Ia menyampaikan bahwa kegelisahan warga menunjukkan keinginan rakyat agar hak pilihnya dihargai secara nyata dan dilindungi oleh sistem hukum yang jelas.
“Kawan-kawan dan saudara-saudaraku sekalian, seringkali demokrasi paling terasa justru dalam hidupan sehari-hari. Ketika seorang warga berharap suaranya dihargai, bukan di ruang formal, tetapi di ruang batin yang paling dekat dengan dirinya. Ada keinginan agar pilihan yang kita tetapkan di bilik suara tidak berhenti di kotak suara, tetapi hadir kembali sebagai keputusan yang mencerminkan kelendak rakyat,” kata Aria, dikutip pada Minggu (23/11/2025).

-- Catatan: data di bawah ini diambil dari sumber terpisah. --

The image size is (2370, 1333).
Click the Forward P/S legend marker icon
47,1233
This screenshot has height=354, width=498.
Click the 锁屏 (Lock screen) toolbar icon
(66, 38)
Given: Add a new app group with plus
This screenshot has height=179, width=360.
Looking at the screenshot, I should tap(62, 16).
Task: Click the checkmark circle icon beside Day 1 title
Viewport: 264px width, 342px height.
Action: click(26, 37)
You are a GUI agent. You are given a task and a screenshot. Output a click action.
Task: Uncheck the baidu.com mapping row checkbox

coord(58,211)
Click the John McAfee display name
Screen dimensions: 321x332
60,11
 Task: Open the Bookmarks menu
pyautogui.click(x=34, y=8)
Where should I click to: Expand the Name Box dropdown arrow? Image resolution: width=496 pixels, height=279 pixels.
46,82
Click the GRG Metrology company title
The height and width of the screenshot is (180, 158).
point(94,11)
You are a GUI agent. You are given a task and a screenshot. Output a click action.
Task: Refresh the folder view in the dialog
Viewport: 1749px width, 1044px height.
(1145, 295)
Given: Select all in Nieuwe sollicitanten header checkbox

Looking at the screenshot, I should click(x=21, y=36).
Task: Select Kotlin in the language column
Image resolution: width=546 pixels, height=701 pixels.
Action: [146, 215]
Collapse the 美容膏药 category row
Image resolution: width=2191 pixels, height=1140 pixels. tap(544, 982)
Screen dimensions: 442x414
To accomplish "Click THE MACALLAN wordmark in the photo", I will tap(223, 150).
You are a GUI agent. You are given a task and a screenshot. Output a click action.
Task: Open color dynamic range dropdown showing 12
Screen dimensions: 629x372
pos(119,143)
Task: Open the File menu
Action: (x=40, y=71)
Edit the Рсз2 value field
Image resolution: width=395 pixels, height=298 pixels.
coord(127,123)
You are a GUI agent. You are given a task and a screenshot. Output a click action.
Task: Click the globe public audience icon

Aria Bima menegaskan bahwa banyak warga merasa perubahan-perubahan hukum pemilu dan pilkada tidak selalu mudah dipahami sehingga memunculkan pertanyaan serius mengenai arah penyelenggaraan demokrasi di Indonesia.
“Namun dalam kenyataannya, banyak warga kemudian bertanya-tanya, mengapa aturan pemilu terasa berubah dan tidak selalu mudah dipahami? Pertanyaan semacam itu bukan tanda jauhnya rakyat dari negara, tetapi justru menegaskan bahwa rakyat ingin terlibat dan memahami apa yang sesungguhnya menjadi hak mereka. Yaitu kedaulatan,” ucapnya.
Ia menjelaskan bahwa pergeseran payung hukum yang mengatur pilkada bukan hanya perkara administratif, tetapi juga menyangkut kepastian terhadap perlindungan suara rakyat.
Menurutnya, perubahan-perubahan tersebut telah terjadi berulang kali dalam beberapa tahun terakhir.
“Selama beberapa tahun terakhir, posisi perkada berpindah-pindah ranah pengaturan, pernah dianggap bagian dari pemilu. Kemudian diposisikan sebagai urusan otonomi daerah, lalu dikembalikan lagi ke pemilu melalui putusan mahkamah konstitusi,” ujarnya.
Aria Bima menilai pergantian kerangka hukum ini menciptakan situasi di mana masyarakat tetap menggunakan hak pilihnya, tetapi tidak selalu mengetahui dasar hukum yang menampung suara mereka.
“Pergeseran ini membuat masyarakat tetap menggunakan hak pilihnya, tetapi seringkali tidak tahu di payung hukum yang mana suara mereka ditempatkan. Ketika kerangka hukumnya berganti tempat, arah perlindungan atas suara rakyat ikut tampak bergeser,” jelasnya.
Ia menambahkan bahwa kesulitan masyarakat dalam memahami arah regulasi pilkada berpotensi mengikis kepercayaan publik terhadap proses politik secara keseluruhan.
“Dan ketika arah itu sulit diikuti oleh publik, kepercayaan pun perlahan merapuh,” ungkapnya.
Dengan kondisi ini, Aria Bima mendorong pemerintah dan penyelenggara pemilu untuk memastikan konsistensi regulasi serta memperkuat komunikasi publik mengenai dasar hukum dan implikasinya. Menurutnya, stabilitas aturan akan membuat pemilih merasa hak politiknya benar-benar dijamin oleh negara, sekaligus memperkuat kualitas demokrasi di tingkat nasional maupun daerah.